I mean we technically made up, I initiated the apology, even gave her a hug and all that shit.

But then I went back to hating her, and I hate her so god damned much and i'm freaked out by her presence and freaked out by the presence of the person I'm staying with. I don't have a moment's peace. I literally feel like I could be accused of something that I have no idea about now, as was the case with Grandma when she decided to bring up ALL these things I did wrong (half of which I didn't even know about).

So now I'm in a total panic mode, I can't say what I really think to people, I want to kill everybody because I feel like I can't even express when I am mad at them, this fucking post I'm typing is making me mad. I want to burn down a house. Every time I talk to my grandma I have to REALLY monitor myself to make sure a fight like that doesn't happen again, because she is still in a position to sweep something from under my feet I feel. I wish so bad that she would just die. I hate her. And I can't be myself. LIke, at all.

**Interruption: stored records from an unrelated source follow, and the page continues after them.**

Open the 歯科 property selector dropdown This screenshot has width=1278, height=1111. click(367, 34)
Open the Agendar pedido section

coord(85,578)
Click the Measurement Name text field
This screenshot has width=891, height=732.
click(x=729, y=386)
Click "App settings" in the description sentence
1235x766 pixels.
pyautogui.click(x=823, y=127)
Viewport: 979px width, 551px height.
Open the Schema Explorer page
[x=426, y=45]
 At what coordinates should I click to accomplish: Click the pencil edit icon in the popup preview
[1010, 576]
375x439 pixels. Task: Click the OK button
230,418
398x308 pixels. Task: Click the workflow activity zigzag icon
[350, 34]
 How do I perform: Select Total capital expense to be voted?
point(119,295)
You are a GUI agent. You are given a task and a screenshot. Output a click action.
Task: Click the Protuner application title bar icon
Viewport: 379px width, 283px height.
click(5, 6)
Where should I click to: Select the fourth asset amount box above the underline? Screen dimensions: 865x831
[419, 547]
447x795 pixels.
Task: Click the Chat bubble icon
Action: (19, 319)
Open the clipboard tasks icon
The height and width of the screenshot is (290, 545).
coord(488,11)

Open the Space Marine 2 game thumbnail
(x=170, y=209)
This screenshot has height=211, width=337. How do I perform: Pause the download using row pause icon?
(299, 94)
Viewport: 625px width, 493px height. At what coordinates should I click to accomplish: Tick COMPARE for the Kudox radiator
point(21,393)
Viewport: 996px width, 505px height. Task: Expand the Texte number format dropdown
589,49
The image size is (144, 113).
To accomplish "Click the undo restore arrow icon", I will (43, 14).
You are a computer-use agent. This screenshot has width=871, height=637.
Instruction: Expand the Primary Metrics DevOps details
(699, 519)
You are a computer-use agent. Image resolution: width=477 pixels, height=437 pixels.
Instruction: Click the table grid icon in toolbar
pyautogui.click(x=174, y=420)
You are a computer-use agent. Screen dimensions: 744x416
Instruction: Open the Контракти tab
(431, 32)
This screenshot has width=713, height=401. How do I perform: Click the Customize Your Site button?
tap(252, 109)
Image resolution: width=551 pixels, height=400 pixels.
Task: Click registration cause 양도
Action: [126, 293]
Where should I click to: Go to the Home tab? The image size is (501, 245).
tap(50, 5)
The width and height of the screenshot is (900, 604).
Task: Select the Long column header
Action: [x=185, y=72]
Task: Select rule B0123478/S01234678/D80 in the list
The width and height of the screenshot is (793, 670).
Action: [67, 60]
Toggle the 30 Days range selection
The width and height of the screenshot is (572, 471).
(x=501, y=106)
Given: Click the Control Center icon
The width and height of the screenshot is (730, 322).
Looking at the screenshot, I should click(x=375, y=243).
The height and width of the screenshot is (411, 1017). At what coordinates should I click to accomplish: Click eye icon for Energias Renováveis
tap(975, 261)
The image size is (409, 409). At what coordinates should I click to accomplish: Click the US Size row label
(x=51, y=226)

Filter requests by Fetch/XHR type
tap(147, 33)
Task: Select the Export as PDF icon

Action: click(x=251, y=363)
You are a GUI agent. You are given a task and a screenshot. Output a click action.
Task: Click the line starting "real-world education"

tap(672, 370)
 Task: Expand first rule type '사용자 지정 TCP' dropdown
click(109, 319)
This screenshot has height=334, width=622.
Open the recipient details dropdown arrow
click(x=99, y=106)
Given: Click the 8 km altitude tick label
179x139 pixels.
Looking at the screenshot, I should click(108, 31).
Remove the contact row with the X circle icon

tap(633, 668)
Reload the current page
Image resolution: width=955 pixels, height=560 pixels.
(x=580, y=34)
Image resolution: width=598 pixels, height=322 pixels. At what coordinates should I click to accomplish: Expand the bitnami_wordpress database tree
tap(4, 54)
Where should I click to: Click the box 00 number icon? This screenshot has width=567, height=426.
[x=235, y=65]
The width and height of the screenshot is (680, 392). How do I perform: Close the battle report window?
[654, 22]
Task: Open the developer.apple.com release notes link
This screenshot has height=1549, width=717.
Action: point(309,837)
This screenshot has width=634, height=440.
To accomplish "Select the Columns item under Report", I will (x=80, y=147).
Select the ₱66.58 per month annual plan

I'm volunteering at a camp about 15 miles away and I would stay there overnight but everyone thinks it's a bad idea because until the camp starts I would literally be alone in this house out in the middle of nowhere. But being in town is making me want to die. I'm scared now about being out in the middle of nowhere in a place where I can't even smoke if I want to (can't smoke on the campgrounds) so I literally feel that if I go out there and stay out there alone I'll go insane. Should I just say fuck it and get out to the camp?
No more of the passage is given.